A vibe coded implementation of Soft Actor-Critic (SAC) using PyTorch and MLFlow. This project demonstrates how transformer architectures can be integrated with SAC to effectively capture long-term dependencies in reinforcement learning tasks.
- Torch-Powered: Every component leverages Torch's optimized workflows for data collection, preprocessing, and model training
- Transformer-Enhanced RL: Novel integration of transformer architecture with SAC for superior temporal reasoning
- MLflow Integration: Complete experiment tracking with parameter logging and model versioning
- Modular Design: Clean separation of environment, model, and training components for easy extension
- Rapid Development: This implementation was developed in approximately 12 hours as a proof-of-concept, demonstrating rapid prototyping capability while maintaining a clean architecture. It showcases the ability to quickly deliver working machine learning systems.
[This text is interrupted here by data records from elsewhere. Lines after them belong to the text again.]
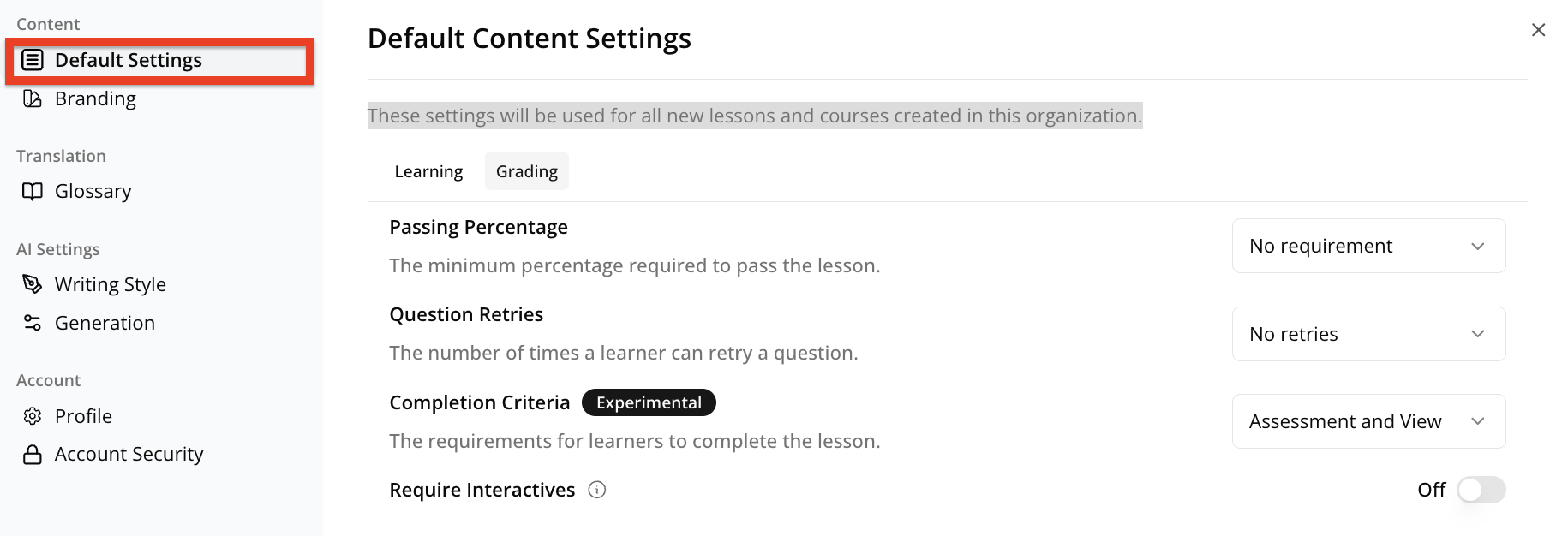Click the Generation sliders icon
Image resolution: width=1568 pixels, height=536 pixels.
(x=33, y=323)
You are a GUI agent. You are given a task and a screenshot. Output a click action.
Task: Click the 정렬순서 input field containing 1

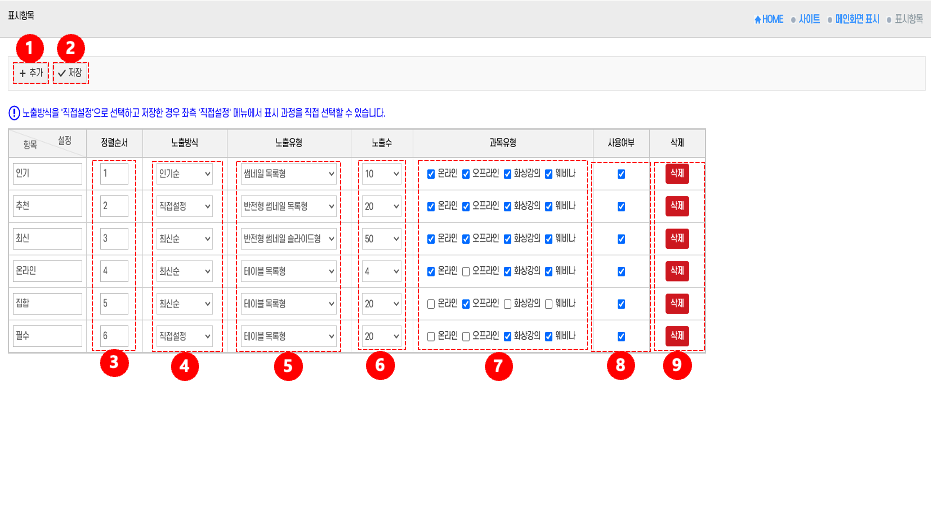(x=114, y=174)
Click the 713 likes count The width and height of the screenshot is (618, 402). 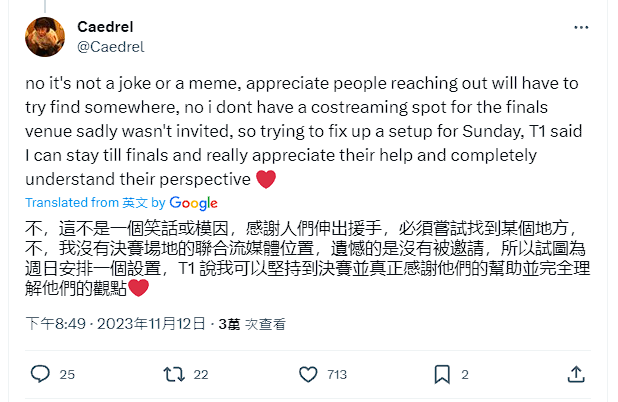(336, 375)
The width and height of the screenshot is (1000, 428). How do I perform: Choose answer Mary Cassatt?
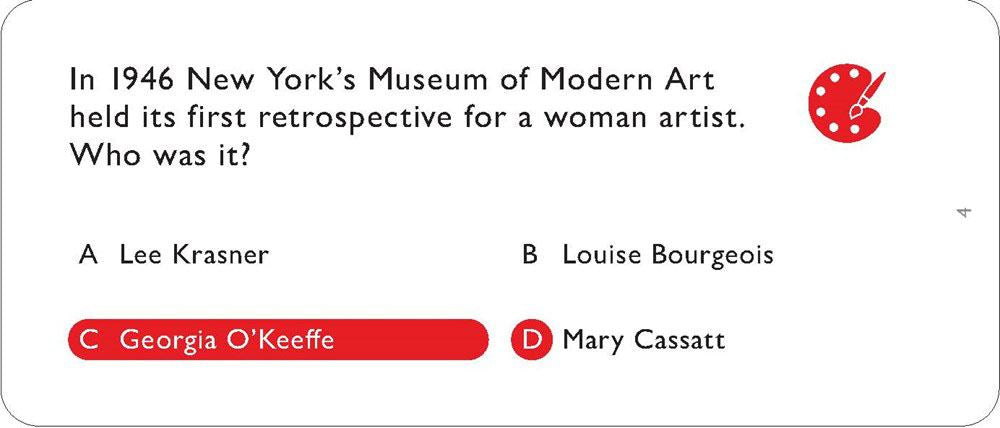pos(643,341)
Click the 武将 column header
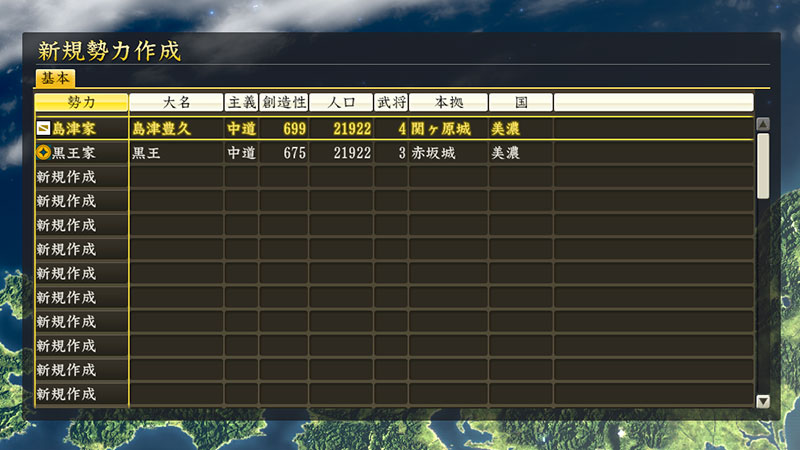 [x=390, y=102]
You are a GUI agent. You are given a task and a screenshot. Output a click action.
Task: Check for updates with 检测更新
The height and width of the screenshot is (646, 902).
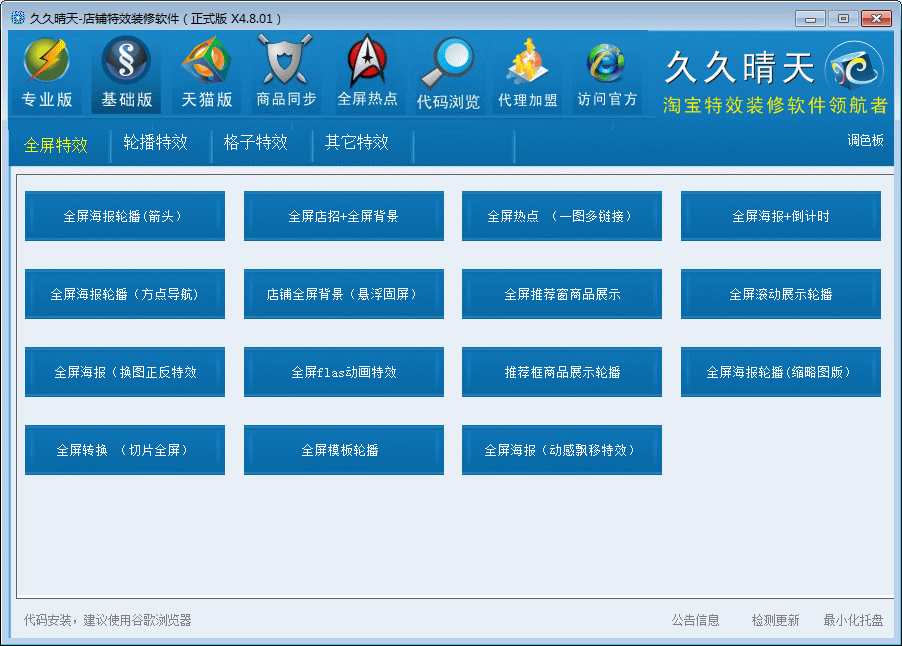point(775,620)
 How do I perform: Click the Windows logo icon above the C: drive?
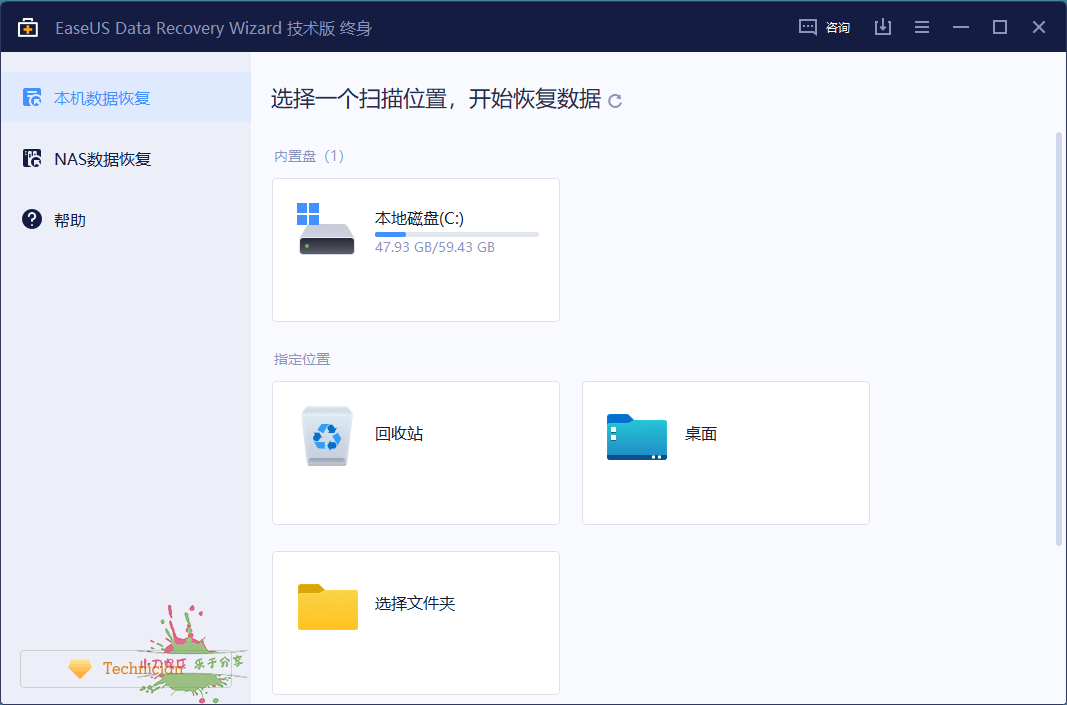tap(307, 211)
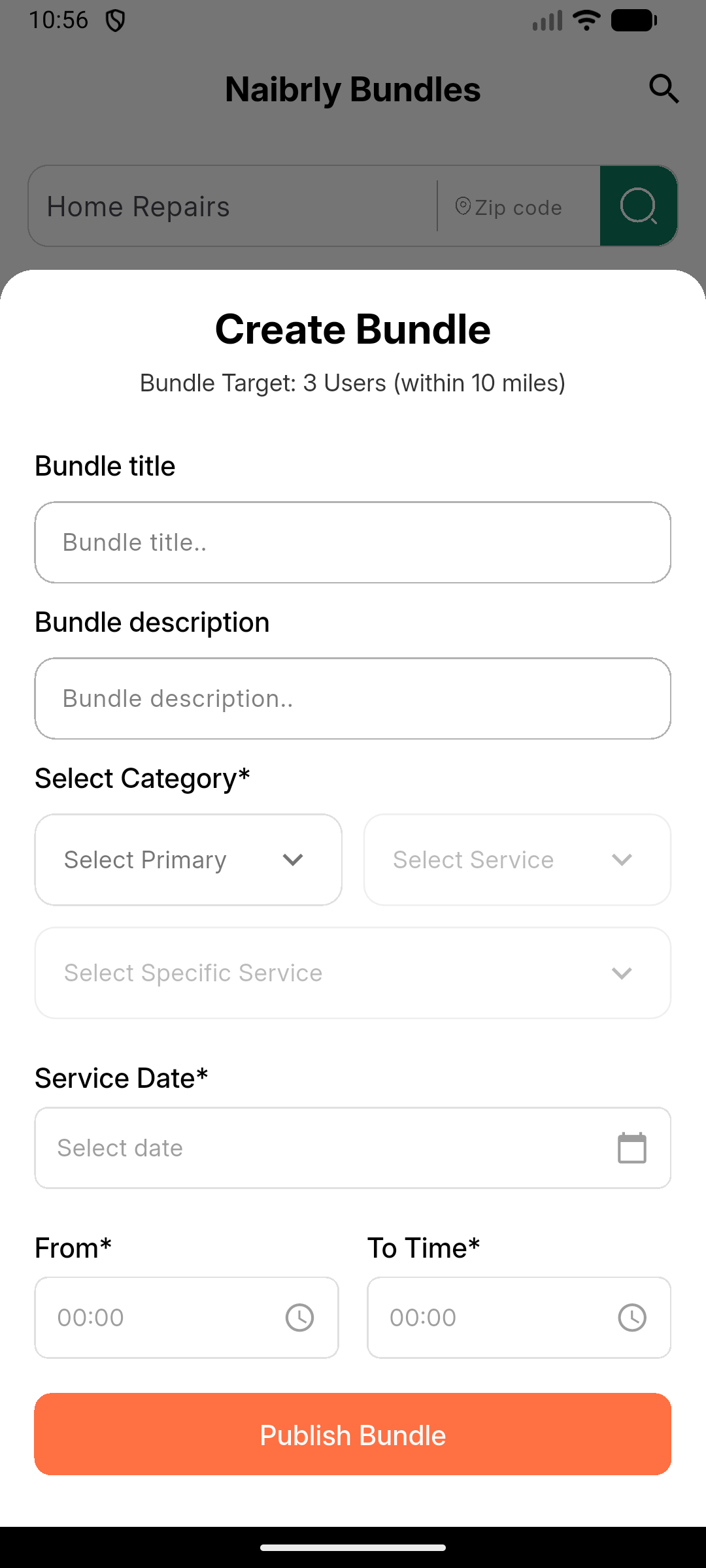Focus the Bundle description input field

(353, 698)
- Production Readiness: While built as a rapid prototype, the codebase follows a modular design with clear separation between environment, models, and training components. If continued, future iterations will focus on implementing proper logging with configurable verbosity levels and comprehensive exception handling.
-
Clone the repository:
gh repo clone MichaelsEngineering/sac-agent-demo cd sac-agent-demo
-
Create an env and install the required dependencies:
python -m venv sac-env source sac-env/bin/activate # Linux/macOS # Windows: sac-env\Scripts\activate pip install -e . # Or, for development, include additional dev dependencies pip install -e ".[dev]"
-
Track Experiments:
mlflow ui # Then open in browser
- Run main:
python src/main.py
- Run the project
python src/main.py
├── .idea/
├── src/
│ ├── data/
│ │ ├── simple.json
│ └── deployment/
│ ├── environments/
│ │ ├── environment_setup.py
│ ├── models/
│ │ ├── actor.py
│ │ └── critic.py
│ ├── training/
│ │ ├── replay_buffer.py
│ │ ├── train_sac.py
│ ├── training/
| | └── load_json.py
│ └── main.py
├── tests/
│ └── test_model.py
├── .GITIGNORE
├── LICENSE.md
├── pip_requirements.txt
├── pyproject.toml
└── README.md
- Upgrade Data Loading for CI/CD engineering best practices
- Add support for continuous action spaces
- Enhance MLflow dashboards
- Containerize with Docker for reproducible deployment
Contributions are welcome! Please feel free to submit a Pull Request.
- Fork the repository
- Create your feature branch (
git checkout -b feature/AmazingFeature
) - Commit your changes (
git commit -m 'Add some AmazingFeature'
) - Push to the branch (
git push origin feature/AmazingFeature
) - Open a Pull Request
This project is licensed under the MIT License - see the LICENSE file for details.